Given our previous investigation of the relationship between self‐efficacy and parent participation in medical decisions during a child's hospitalization, we conducted post‐hoc analyses exploring the association between parents' self‐report of participation in medical decisions and concern about medical errors during their child's hospitalization.16 Using a simple logistic regression we did not find any association. However, we advise caution in interpreting and generalizing these results because the study was not powered to adequately evaluate this association.

There are additional limitations in our study to be noted. First, this question has not been used previously to assess parental concern about medical errors, so future work will need to focus on assessing its reliability and validity. Second, it is also possible that parents' concern for medical errors is mitigated by the complexity of their child's healthcare.5 We attempted to address this issue by controlling for the child's number of chronic illnesses. However, it is possible that our metric did not capture the level of complexity associated with different types of chronic conditions. Moreover, additional variables such as health insurance type, parental physical and mental health, and quality of interactions with the nursing staff may confound the relationships that we observed. Future studies should examine the effect of these variables on parents' self‐efficacy and their concern about medical errors.

Third, we surveyed parents at a single institution and, as such, differences in demographics and hospital‐specific practices related to patient‐physician interactions may prevent generalization of our findings to other institutions. For example, the parents in our survey had a higher average education level than the general population and the racial makeup of our population was not nationally representative. Also, due to HIPAA constraints, we were unable to collect extensive demographic information on parents and children who were missed or those who refused to participate in the study, which also could conceivably influence the strength of our findings.

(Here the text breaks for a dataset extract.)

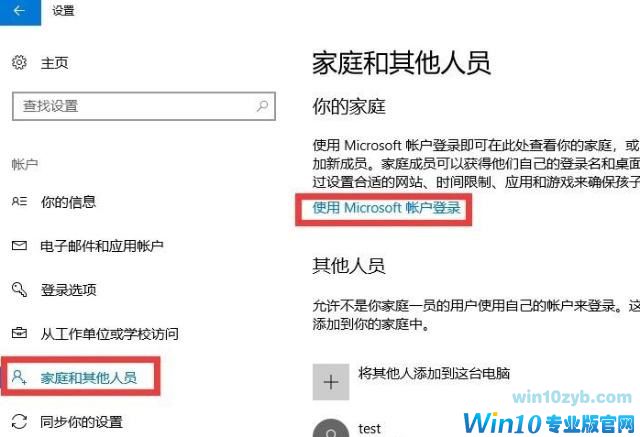Click the 你的信息 person-card icon

click(19, 202)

Fourth, we adapted a validated adult measure of self‐efficacy for use in pediatrics. The patient‐physician self‐efficacy scale, the PEPPI, did have a skewed distribution in our study, although this performance is consistent with adult studies18 and in post‐hoc analyses, outlier PEPPI scores did not have a significant effect on the magnitude of the relationship we observed between self‐efficacy and parental concern about medical errors. However, the reading level of this instrument is ninth grade, which may impact the generalization of our findings to populations with lower literacy levels.

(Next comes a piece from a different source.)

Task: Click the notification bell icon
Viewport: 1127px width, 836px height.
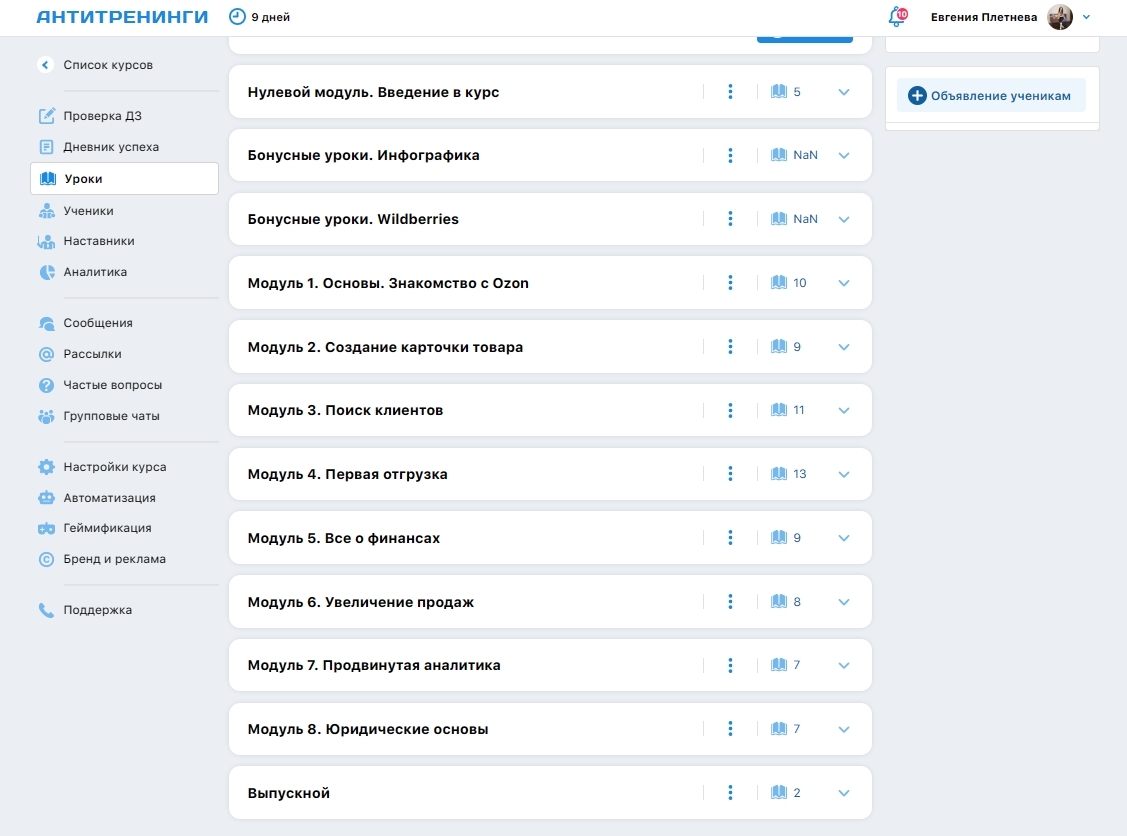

Fifth, we excluded parents who were unsure about their concern from our analyses. In post‐hoc multivariate regression analyses, reassignment of unsure responses to either agree or disagree did not result in any change in odds ratio for any endpoint.

Finally, it is possible that parental concern was influenced by social desirability bias in that parents may have been less likely to report concern about medical errors during a hospitalization because of fear of the implications it might have for their child's care. We attempted to control for this effect by adjusting for social desirability bias using the Marlowe‐Crowne scale. This scale is commonly used in behavioral science research to account for such response bias and has been recommended by the NIH Consortium on Behavior Change for use in behavioral change research related to health.24

Within the context of these limitations, we feel that our study contributes an important first step toward characterizing the scope of parental concern about medical errors during pediatric hospitalizations and understanding the relationship of self‐efficacy with physician interactions to this concern. Devising a quality initiative program to improve parents' self‐efficacy interacting with physicians might help to temper parents' concerns about medical errors while also encouraging their involvement in their child's medical care. Such a program would likely prove most beneficial if it sought to improve self‐efficacy among parents with lower English proficiency given that this group had the highest concern for medical errors. Possible interventions might include more ready access to interpreters or use of visual aids.